Everyone would like to make a profit out of the money they have. Unless the sum of money is small, putting it in the bank is not a wise choice. The rate of interest given by the bank is so small that inflation will just eat up most of the profit. The most profitable investment but riskier one is on the stock market. Investing on the stock market is more of an art than a science. An investor will initially take a look at the fundamental data of a company to see how it is performing. You don’t want to put your money in a company that will close in a month.

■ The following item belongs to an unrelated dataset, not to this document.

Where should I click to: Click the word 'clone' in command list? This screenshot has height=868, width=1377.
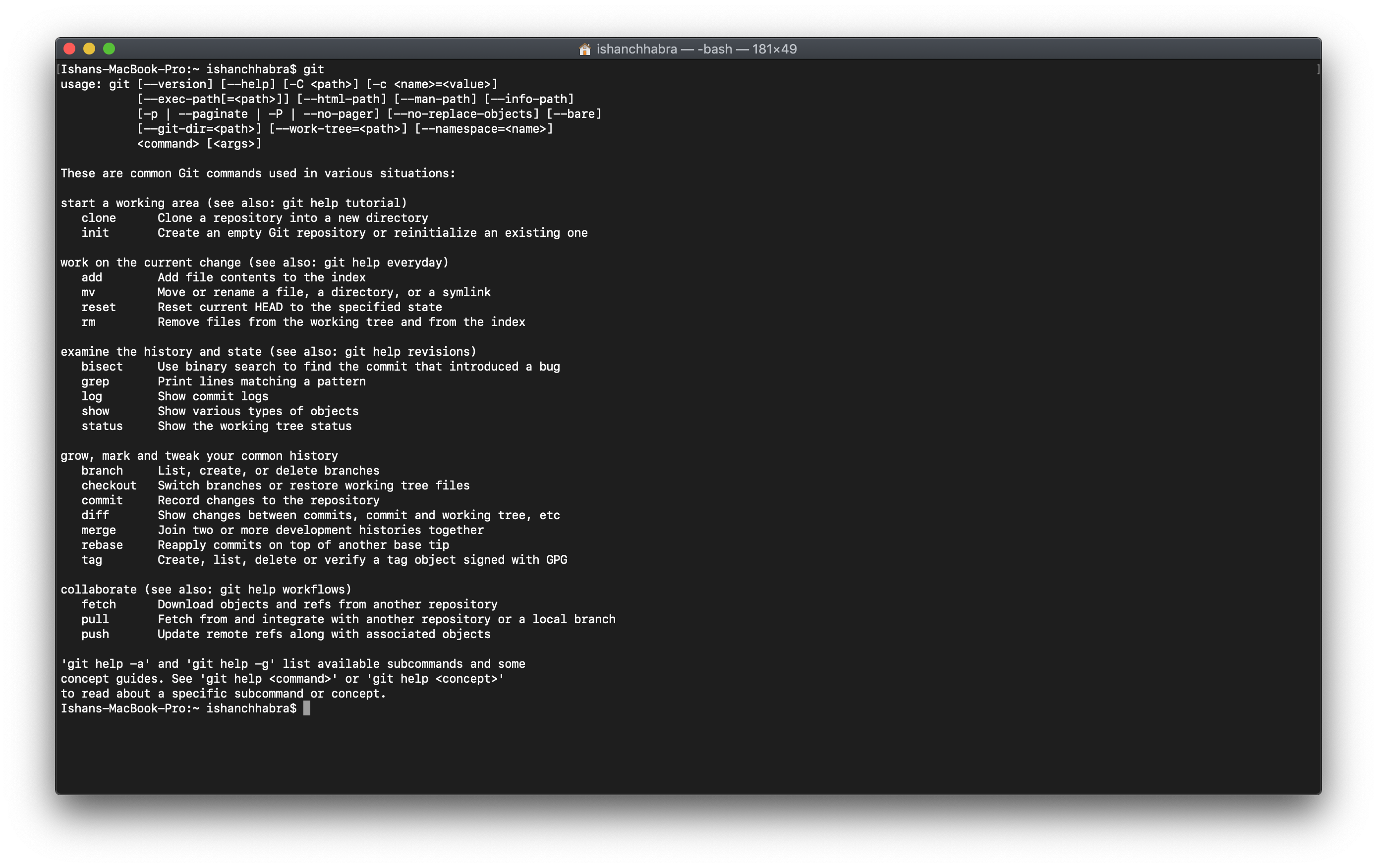click(x=98, y=218)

After identifying potential companies, the next question is how much of each security should one purchase in order to maximize your profit while at the same time minimizing the risk. There is a risk involved when buying such securities. The price per share of a security changes frequently in a day. As an example, if you purchased 100 shares of security A at a price of $1 per share and suppose that on the tenth day the price rose to $1.50. If you decide to sell all your shares on that day, your profit will be $50 or 50% of your initial investment. If however, the price per share declined to $0.9, you will lose $10 or 10% of your initial capital. In this discussion, we consider the closing prices.

Risk and Expected Return

How then do we calculate the risk involved in holding shares of a security? The risk depends on how long you are going to keep those shares before selling them.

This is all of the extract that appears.